# Purely Positive Reliable Recall



## kaslkaos (Jan 15, 2003)

Okay, the other post about recalls shifted quickly into an e-collar discussion, which is great (I use one too). If you want to discuss e-collars (pro or con), please see http://www.germanshepherds.com/forum/ubbthreads.php?ubb=showflat&Number=571627&page=1#Post571627.

Let's hear from those who have achieved reliable recalls using purely positive methods only. That means zero use of e-collars, prongs, leash/long-line corrections, or harsh words or any other aversives. It can mean +r (rewards/motivation) and -p (withholding rewards, not opening doors, etc.). 
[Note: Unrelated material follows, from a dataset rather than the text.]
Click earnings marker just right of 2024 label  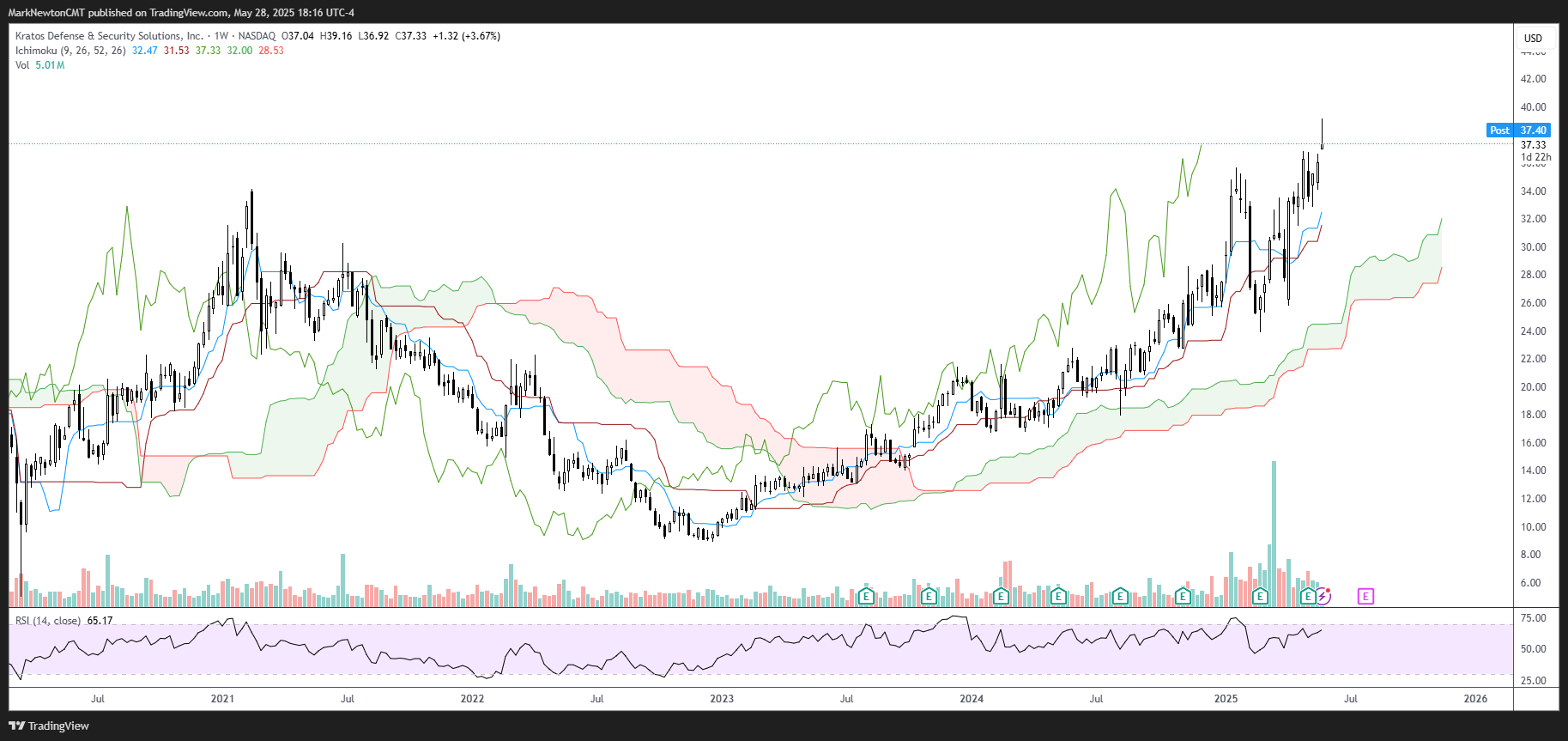point(1001,596)

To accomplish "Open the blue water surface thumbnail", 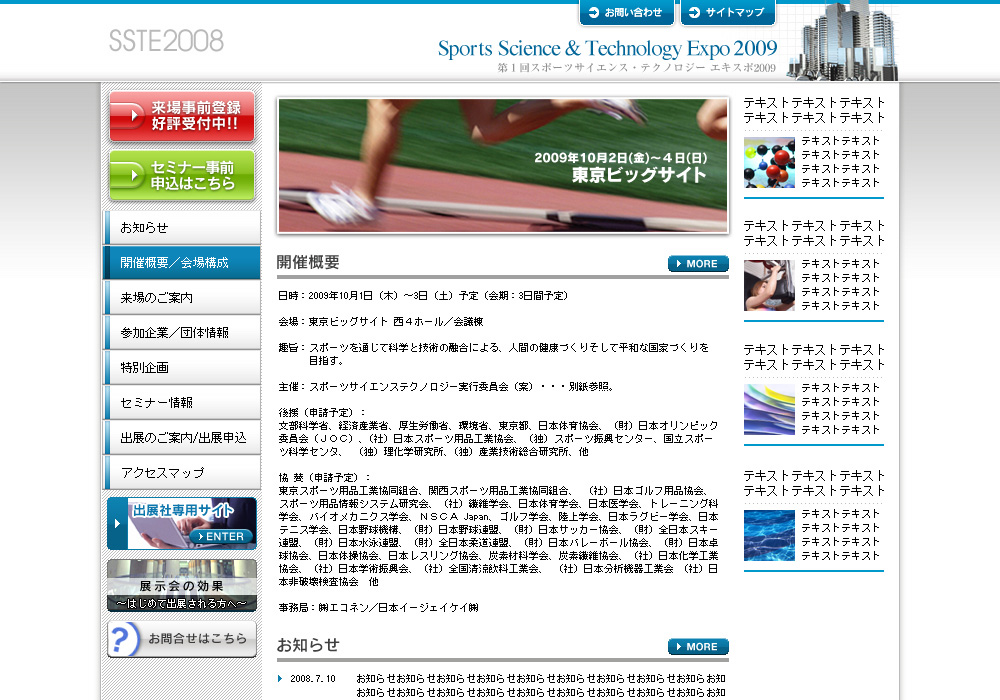I will (x=769, y=535).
I would love to see a discussion of the method by those who have had success with it. How did you achieve it? Nuts and bolts details please.


----------



## I_LOVE_MY_MIKKO (Oct 4, 2006)

we started from the week we brought mikko home. my boyfriend and i stood in the backyard about 10 feet from each other. we each had treats. i called "mikko come" in a very fun and upbeat voice and clapped my hands when he came, i gave him treats and lots of verbal and physical praise. then my boyfriend would do the same. we practiced this almost every day for short 5-10 minute sessions. 

we also tried to make ourselves the most fun things around. so everytime he came up to us on his own we gave him lots of praise. 

at home, we would hide behind trees when he wasn't looking, and he would go crazy finding us. when we started taking him off leash at parks we would do the same. 

at the same time as all of this, we also were doing obedience training and teaching a good stay, then walking away (first only a few feet, then further and further, and then eventually up to 50+ feet and calling him to us) 

we also taught voluntary attention when he was just starting out. everytime he looked at us, he got a treat. then we took that to everytime we called his name and he looked at us, he got a treat.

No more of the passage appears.